FAQs - Medical Coding Specialist Certificate (Credit)
A: Medical coding is a process by which clinical documentation in health records is analyzed; from this, medical coders identify reportable diagnoses and procedures. These reportable diagnoses and procedures are assigned codes to classify complex data in a classification system. There are various uses of medical codes, to include reporting these codes to insurance companies and other payers so that healthcare organizations and providers are reimbursed for services provided to patients.
Q: What is the Medical Coding Certificate program offered in the continuing education department at JCCC? Is it different from the Medical Coding Specialist Certificate described on this website?
A: Yes, the two programs are different. The Medical Coding Certificate program offered in continuing education is a non-credit program designed for experienced physician office coders who need to prepare for the Certified Professional Coder (CPC) credentialing exam. Potential students with physician office coding experience are best suited for the Medical Coding Certificate program offered in the continuing education department.
Q: Are there aspects of medical coding that the public generally misunderstands?
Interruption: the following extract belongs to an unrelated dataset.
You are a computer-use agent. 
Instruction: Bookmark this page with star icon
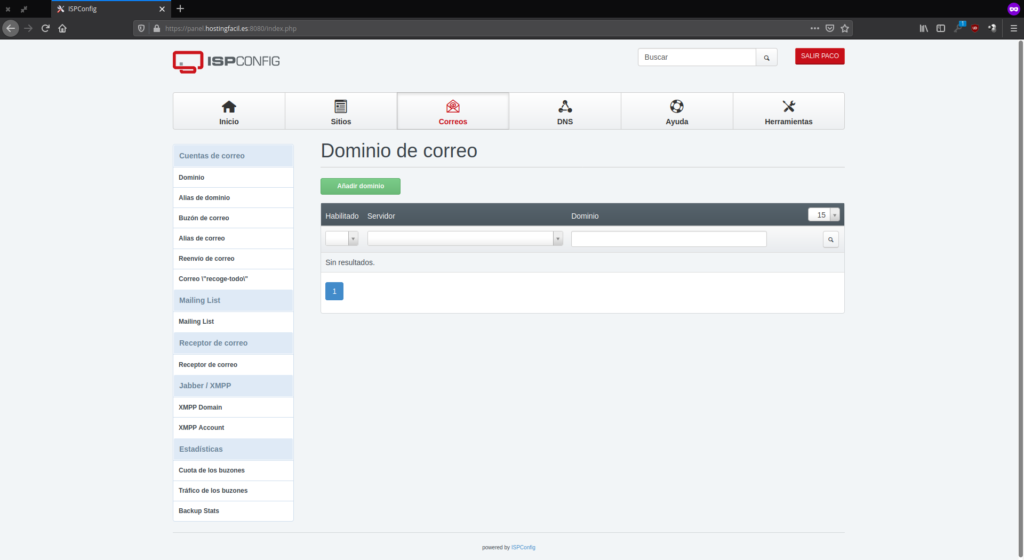click(845, 28)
A: Yes. A common falsehood is that medical coders all work from home. This is not true. As coders advance in their careers, there are often opportunities to work from home. However, students should not enter into this profession with the assumption they will work from home as new graduates. It is a big investment for organizations to send employees home to work; in addition, medical coding is highly regulated and healthcare organizations are subject to criminal, civil, and monetary consequences as a result of fraud and abuse in the coding and/or billing process. Therefore, working from home is usually a privilege after a coder has proven their expertise.
Another falsehood is that medical coding certificate programs are easy. To prepare for a career in medical coding, students must take challenging courses in domains such as biomedical sciences, healthcare delivery systems, coding and reimbursement, information technology, and health record science.
Another misunderstood aspect is the distinction between coding and billing. People often discuss the two synonymously. In fact, coding and billing are two separate and distinct functions in healthcare. In hospitals, for example, coders code charts and a separate department manages the billing process. In physician offices, however, a coder may wear both hats – that of a coder and biller. In general, it should be understood that coding and billing are distinct functions in the reimbursement process, and students should not lump them into singular definition.
Q: What type of pay should a medical coder expect?
A: This varies based on many factors. View the most current AHIMA salary survey (PDF), which includes information on earnings in medical coding.